[Excerpt provided — start]

Two quiet kids sit side by side after school, one eating, one coloring, in a calm, lamp-lit corner of the club.

Adults need to show up differently

The biggest shift? Stop being the boss. Start being the co-conspirator.

If you’re always the one talking, correcting, organizing, or judging, kids will never feel safe enough to be silly. Fun dies under pressure.

Try this: show up with your own weirdness. Tell a bad joke. Dance badly. Admit you don’t know how to play Roblox. Laugh at yourself. When adults stop trying to be perfect, kids stop trying to be quiet.

One volunteer at a community center started showing up wearing mismatched socks every day. No explanation. Just socks. Kids noticed. One asked why. She said, "Because I like them." That was it. Within a week, half the kids were wearing mismatched socks too. No one told them to. They just wanted to join in.

Track what matters-not attendance

Don’t measure success by how many kids show up. Measure it by how many show up early.

If kids are waiting outside the door five minutes before the club starts, you’ve won. If they’re asking to stay 10 minutes past closing, you’ve built something real.

Keep a simple log: note the day, the activity, and one thing that made someone smile. After a month, look back. You’ll see patterns. Maybe it’s the snack time. Maybe it’s the music. Maybe it’s when someone finally spoke up.

[Excerpt provided — finish]
[Extracted entries — start]

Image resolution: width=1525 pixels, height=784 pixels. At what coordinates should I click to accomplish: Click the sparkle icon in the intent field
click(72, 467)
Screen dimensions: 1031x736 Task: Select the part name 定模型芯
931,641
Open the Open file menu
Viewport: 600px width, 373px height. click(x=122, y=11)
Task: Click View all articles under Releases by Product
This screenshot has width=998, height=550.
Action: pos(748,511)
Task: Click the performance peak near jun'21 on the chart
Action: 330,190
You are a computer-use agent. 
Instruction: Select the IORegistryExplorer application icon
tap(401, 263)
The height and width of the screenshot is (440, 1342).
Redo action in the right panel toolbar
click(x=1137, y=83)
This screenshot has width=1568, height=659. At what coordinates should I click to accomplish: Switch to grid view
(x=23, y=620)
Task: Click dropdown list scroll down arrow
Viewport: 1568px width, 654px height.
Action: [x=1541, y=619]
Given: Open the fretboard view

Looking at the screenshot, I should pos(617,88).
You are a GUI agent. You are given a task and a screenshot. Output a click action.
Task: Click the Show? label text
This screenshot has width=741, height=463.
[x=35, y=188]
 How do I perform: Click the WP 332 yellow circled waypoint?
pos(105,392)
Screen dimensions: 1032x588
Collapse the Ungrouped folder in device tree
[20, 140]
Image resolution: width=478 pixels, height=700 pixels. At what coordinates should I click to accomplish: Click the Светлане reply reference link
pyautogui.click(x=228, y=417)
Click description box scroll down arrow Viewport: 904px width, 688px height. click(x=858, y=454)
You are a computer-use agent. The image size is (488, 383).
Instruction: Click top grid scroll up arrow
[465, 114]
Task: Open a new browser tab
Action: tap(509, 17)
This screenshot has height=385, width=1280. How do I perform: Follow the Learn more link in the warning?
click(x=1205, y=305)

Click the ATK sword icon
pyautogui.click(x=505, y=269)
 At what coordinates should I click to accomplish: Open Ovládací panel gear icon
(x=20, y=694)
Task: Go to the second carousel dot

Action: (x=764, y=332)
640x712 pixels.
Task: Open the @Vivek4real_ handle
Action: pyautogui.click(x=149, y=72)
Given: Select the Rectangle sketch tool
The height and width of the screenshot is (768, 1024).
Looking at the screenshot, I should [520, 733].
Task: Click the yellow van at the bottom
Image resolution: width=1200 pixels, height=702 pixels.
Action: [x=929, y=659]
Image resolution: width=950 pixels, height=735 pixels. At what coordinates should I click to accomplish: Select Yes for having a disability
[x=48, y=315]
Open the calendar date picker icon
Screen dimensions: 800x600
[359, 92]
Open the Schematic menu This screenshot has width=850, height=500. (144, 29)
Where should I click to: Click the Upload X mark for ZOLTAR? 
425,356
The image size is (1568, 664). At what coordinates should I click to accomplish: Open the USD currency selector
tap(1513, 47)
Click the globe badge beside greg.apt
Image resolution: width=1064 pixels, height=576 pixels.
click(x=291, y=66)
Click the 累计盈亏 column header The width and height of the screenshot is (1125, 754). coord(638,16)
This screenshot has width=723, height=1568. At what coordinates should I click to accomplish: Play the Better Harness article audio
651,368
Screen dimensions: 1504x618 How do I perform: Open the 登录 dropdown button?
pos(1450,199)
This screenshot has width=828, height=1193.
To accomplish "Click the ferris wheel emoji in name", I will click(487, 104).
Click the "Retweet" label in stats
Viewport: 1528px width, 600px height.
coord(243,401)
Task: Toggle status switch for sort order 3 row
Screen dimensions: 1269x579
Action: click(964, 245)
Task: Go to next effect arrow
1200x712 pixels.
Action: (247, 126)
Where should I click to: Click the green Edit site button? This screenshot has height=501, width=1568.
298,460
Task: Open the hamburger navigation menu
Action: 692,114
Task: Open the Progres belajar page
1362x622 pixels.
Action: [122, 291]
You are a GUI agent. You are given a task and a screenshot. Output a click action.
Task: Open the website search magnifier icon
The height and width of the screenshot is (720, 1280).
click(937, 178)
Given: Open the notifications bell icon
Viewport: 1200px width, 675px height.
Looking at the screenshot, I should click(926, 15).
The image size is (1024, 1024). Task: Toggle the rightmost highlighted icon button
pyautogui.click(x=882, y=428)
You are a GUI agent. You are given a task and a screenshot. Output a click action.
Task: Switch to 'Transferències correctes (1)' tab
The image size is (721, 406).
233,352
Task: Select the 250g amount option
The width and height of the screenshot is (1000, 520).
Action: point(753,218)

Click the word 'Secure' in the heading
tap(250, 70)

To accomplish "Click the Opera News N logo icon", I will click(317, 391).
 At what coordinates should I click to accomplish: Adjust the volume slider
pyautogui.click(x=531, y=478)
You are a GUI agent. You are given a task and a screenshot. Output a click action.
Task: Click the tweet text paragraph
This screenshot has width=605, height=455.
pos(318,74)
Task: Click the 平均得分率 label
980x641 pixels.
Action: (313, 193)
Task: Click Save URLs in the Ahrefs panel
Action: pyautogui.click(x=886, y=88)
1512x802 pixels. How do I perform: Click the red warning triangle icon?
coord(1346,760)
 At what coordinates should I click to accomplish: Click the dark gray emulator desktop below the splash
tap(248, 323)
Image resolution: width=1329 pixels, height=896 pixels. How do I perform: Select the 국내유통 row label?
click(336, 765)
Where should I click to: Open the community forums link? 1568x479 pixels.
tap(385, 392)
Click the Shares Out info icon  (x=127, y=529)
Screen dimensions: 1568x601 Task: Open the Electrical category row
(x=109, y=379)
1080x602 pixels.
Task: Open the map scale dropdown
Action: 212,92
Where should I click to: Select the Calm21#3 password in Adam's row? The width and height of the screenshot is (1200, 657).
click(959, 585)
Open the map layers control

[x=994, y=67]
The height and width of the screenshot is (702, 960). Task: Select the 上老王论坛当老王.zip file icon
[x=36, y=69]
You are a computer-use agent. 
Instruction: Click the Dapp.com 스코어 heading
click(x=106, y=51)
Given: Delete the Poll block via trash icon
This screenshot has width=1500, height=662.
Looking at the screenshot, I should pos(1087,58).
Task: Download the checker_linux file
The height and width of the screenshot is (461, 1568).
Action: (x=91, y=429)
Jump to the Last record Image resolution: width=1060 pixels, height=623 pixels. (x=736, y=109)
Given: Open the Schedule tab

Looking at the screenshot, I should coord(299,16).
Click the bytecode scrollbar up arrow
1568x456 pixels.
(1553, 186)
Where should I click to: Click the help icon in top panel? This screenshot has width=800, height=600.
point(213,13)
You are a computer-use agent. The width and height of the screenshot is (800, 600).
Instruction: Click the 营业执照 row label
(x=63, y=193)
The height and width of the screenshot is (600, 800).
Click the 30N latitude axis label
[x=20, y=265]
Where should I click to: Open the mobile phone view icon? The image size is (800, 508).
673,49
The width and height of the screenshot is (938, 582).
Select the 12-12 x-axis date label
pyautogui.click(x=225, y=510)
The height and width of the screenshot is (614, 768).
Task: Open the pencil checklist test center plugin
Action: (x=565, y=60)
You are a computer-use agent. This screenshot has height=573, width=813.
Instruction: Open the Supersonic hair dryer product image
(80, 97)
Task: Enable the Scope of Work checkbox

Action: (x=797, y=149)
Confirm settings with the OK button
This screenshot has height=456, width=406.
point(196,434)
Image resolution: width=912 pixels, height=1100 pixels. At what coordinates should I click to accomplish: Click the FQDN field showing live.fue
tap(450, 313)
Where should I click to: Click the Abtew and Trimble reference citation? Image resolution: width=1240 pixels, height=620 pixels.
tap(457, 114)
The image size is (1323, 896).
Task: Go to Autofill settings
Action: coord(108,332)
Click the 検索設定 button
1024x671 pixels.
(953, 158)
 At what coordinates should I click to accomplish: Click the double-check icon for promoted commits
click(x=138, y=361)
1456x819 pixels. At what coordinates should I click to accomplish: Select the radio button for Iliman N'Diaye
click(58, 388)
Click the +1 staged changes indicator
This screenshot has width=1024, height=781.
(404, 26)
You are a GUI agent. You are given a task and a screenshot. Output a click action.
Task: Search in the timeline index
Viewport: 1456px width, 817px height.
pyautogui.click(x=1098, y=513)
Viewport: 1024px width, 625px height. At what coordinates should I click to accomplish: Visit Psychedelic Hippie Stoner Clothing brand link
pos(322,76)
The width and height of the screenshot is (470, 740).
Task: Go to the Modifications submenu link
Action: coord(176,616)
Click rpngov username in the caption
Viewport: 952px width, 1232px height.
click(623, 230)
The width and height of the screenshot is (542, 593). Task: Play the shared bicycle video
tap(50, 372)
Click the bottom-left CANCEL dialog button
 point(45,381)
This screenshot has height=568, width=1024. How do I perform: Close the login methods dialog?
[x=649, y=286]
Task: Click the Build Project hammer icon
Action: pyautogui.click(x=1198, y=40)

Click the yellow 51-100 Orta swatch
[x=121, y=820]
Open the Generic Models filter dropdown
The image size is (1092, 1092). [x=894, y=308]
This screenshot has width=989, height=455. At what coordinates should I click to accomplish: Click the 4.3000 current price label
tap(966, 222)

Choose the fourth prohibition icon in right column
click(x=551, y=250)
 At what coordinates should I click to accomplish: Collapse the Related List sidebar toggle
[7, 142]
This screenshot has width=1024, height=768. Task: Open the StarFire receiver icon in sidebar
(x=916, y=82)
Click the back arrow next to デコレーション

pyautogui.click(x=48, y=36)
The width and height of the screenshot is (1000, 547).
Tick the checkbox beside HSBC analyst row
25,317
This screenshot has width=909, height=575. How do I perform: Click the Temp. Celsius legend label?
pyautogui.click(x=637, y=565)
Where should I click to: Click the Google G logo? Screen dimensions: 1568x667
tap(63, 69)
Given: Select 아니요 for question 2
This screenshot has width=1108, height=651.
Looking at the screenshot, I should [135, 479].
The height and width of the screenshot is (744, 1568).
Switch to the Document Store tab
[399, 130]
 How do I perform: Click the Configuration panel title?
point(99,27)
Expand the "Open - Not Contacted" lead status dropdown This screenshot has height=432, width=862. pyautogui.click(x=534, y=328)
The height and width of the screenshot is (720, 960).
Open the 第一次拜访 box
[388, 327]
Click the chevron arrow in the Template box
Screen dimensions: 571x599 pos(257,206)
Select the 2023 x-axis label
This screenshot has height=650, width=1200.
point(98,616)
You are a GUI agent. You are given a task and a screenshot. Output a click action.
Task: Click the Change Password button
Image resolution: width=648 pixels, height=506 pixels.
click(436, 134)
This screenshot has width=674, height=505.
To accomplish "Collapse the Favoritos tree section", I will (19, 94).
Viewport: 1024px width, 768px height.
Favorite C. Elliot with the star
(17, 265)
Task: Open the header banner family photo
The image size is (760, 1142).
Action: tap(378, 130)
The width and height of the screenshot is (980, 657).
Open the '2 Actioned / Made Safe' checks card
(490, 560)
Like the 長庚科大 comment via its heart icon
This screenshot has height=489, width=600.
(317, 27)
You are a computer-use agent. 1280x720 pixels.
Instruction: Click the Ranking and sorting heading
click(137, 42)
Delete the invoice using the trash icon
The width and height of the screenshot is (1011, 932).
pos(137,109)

[Extracted entries — finish]

*Problem set*.
A: In the excerpt on helping kids have fun at a club, why should adults stop being the one who is always talking, correcting, organizing, or judging? Answer in one to three sentences.
B: Could you carry on the excerpt on helping kids have fun at a club, picking up after its last sentence?

*Answer section*.
A: When adults are always talking, correcting, organizing, or judging, kids never feel safe enough to be silly. Fun dies under that pressure.

B:
Those moments are your compass. Follow them.

It’s not about entertainment. It’s about connection.

The most fun clubs aren’t the ones with the most games. They’re the ones where kids feel seen. Where they know they won’t be judged for being quiet, weird, loud, or tired. Where they can be exactly who they are-and someone else says, "Me too." You don’t need a budget. You don’t need permission. You just need to stop trying to fix them-and start trying to understand them.

Start small. Listen more. Let go of control. And watch what happens when kids realize this place is theirs.

What if no one wants to join my club?

Start by asking why. Talk to the kids who aren’t coming. Maybe they think it’s "for little kids," or they’re embarrassed to join something with "club" in the name. Try renaming it-"The Hangout," "After School Unplugged," or "The Chill Zone." Make it feel like a place, not a program. Then, invite them to help design it. Ownership changes everything.

How do I keep older teens interested?

Older teens don’t want to be babysat. They want purpose and autonomy. Offer real choices: lead a project, run a podcast, organize a community event, or just have a space to talk about school stress. Give them a mic-literally or figuratively. Let them solve problems instead of just following rules. A 15-year-old who runs a weekly open mic night will stick around far longer than one who just plays basketball.

What if I don’t have enough staff or volunteers?

You don’t need more people-you need better energy. One consistent, relaxed adult who shows up, listens, and doesn’t micromanage is worth ten overworked ones. Ask local high school students to help. Many need volunteer hours and crave connection. Offer them a snack, a thank-you note, and the freedom to run their own small activity. You’re not hiring staff-you’re building a community.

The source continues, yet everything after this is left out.